Way to Health

Stayin' Alive

Dec 7, 2021

My most recent fun ("fun") technical challenge: at the intersection of application behavior, network behavior, OS behavior, and far more TCP details than I normally deal with as an application developer.

Michael Y. Kopinsky Michael Y. Kopinsky

Ah, ha, ha, ha, stayin’ alive, stayin’ alive.

Ah, ha, ha, ha, stayin’ alive.

- The Bee Gees

I recently dealt with a thorny technical issue that forced me to think far more about firewalls and TCP than I usually do. I heard that other teams in the health system are dealing with a similar problem, and thought this write-up would be worth sharing.

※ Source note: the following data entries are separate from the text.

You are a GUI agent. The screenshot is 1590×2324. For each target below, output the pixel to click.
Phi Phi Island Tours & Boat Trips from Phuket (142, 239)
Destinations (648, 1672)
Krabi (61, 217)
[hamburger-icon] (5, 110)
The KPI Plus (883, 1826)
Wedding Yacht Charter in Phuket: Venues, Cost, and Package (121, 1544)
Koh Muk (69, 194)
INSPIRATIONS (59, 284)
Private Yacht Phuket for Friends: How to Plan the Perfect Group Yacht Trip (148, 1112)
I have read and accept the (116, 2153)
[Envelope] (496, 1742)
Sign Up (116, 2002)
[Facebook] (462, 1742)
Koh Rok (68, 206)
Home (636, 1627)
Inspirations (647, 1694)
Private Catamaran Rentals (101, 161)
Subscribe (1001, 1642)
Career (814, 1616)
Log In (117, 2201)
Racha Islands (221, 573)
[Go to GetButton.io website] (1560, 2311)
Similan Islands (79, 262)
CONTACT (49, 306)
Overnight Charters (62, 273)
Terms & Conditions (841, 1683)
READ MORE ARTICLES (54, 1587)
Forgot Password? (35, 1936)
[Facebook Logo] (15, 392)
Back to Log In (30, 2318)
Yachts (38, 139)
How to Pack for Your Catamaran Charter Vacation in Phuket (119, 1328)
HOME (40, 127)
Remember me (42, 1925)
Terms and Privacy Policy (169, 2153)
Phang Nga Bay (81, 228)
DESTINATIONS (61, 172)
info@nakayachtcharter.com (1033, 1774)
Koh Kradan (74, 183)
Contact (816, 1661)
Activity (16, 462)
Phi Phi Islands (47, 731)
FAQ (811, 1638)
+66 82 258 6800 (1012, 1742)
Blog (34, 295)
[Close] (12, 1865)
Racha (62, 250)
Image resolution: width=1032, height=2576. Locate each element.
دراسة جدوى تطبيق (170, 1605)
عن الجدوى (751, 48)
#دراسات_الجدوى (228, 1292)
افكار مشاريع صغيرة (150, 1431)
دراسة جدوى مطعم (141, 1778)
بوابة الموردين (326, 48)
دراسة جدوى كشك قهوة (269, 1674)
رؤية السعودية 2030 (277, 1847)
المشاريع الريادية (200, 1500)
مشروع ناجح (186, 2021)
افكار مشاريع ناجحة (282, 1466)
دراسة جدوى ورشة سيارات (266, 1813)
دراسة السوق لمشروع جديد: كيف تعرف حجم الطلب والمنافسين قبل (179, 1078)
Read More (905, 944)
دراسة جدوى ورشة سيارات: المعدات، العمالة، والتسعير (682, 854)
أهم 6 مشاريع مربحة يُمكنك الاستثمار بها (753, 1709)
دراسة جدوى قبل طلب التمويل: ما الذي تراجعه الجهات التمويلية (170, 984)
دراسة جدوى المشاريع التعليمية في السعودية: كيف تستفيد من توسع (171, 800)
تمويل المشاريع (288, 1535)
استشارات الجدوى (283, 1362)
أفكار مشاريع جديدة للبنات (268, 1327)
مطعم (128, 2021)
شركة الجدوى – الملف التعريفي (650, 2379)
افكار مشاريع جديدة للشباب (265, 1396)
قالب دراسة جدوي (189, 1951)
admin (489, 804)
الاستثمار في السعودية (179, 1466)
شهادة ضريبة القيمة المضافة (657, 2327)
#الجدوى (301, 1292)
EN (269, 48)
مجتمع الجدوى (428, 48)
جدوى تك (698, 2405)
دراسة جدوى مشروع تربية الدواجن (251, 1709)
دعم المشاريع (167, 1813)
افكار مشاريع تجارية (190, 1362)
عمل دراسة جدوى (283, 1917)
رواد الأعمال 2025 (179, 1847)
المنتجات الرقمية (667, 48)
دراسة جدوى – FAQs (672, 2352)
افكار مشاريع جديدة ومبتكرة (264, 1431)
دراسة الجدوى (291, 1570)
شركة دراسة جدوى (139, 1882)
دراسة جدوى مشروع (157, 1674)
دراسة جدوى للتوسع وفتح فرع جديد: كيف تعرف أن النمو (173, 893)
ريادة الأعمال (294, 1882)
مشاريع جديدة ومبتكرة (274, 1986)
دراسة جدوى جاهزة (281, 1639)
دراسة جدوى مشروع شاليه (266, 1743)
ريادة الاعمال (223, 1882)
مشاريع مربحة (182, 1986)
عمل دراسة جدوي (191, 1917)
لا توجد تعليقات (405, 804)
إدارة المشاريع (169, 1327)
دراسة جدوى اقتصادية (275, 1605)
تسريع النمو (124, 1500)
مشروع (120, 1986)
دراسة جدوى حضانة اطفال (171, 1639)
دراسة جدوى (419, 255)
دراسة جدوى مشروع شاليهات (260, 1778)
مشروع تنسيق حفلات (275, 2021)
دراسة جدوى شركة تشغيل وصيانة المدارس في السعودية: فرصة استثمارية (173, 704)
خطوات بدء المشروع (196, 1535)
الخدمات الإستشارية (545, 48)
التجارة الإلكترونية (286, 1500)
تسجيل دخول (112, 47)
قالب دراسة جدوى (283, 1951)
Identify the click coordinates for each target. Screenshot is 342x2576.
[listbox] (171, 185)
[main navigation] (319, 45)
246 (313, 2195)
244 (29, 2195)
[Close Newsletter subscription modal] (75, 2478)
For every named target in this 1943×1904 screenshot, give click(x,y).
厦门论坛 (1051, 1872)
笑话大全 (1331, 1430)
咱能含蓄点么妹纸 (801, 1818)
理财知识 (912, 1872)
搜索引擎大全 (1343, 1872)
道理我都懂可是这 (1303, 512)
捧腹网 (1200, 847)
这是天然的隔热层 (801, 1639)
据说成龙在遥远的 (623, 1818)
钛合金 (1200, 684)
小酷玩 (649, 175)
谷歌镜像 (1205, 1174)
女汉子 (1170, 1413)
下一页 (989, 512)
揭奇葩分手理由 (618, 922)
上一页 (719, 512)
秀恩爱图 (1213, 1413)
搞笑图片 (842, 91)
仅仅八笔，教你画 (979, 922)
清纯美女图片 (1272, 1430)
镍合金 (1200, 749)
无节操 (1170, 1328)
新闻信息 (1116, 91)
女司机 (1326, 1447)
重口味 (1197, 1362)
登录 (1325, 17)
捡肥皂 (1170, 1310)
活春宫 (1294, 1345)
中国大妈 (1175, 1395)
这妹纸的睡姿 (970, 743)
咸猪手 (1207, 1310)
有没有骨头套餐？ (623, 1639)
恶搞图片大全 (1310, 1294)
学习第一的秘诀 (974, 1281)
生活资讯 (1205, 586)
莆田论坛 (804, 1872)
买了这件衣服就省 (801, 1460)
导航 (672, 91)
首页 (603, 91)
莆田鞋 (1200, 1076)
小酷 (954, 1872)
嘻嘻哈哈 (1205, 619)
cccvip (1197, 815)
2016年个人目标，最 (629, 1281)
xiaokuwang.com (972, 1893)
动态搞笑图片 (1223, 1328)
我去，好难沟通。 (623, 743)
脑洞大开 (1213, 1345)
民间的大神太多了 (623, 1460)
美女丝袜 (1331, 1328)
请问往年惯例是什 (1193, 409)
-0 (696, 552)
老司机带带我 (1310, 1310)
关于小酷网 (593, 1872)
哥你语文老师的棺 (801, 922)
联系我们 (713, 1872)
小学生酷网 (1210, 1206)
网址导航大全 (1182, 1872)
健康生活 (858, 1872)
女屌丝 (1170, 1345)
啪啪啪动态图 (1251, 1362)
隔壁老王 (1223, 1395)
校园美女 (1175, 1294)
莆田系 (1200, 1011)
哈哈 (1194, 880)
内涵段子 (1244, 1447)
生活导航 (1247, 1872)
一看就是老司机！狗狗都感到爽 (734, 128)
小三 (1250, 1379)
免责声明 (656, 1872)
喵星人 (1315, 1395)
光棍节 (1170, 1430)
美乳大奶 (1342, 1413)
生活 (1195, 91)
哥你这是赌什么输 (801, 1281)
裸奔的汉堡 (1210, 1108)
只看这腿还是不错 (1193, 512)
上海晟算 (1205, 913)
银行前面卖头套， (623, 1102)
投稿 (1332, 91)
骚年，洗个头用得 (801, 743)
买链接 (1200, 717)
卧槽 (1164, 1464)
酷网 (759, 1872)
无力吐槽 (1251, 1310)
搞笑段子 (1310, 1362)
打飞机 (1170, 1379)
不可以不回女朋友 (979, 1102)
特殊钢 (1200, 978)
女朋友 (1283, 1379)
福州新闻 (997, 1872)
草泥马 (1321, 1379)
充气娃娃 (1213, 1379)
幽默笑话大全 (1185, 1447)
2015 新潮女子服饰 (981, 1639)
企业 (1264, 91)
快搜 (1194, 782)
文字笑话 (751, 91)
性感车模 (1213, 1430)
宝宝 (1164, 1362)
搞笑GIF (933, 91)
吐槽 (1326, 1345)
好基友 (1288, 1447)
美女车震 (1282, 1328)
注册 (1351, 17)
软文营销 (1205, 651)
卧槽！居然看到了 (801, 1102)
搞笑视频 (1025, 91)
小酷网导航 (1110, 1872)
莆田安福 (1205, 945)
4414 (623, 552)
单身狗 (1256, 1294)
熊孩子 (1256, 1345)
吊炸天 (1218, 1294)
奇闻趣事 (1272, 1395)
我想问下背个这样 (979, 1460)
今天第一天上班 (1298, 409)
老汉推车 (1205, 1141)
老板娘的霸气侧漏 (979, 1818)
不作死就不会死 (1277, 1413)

The issue we’re seeing is that the application (a queue worker on a low-volume application which only gets work at sporadic intervals) is keeping a connection open to the database open for hours with no activity. After an hour the firewall is dropping the connection, but in a way that neither the client (the PHP queue worker) nor the server (MySQL) knows about it. On the server, show processlist shows the connection as still connected and in a Sleep status, on the client side netstat -an shows the connection as alive and in an ESTABLISHED state, but when the client sends anything down the pipe, the packets are just being dropped by the firewall. This is explained well in this post on Network Engineering StackExchange.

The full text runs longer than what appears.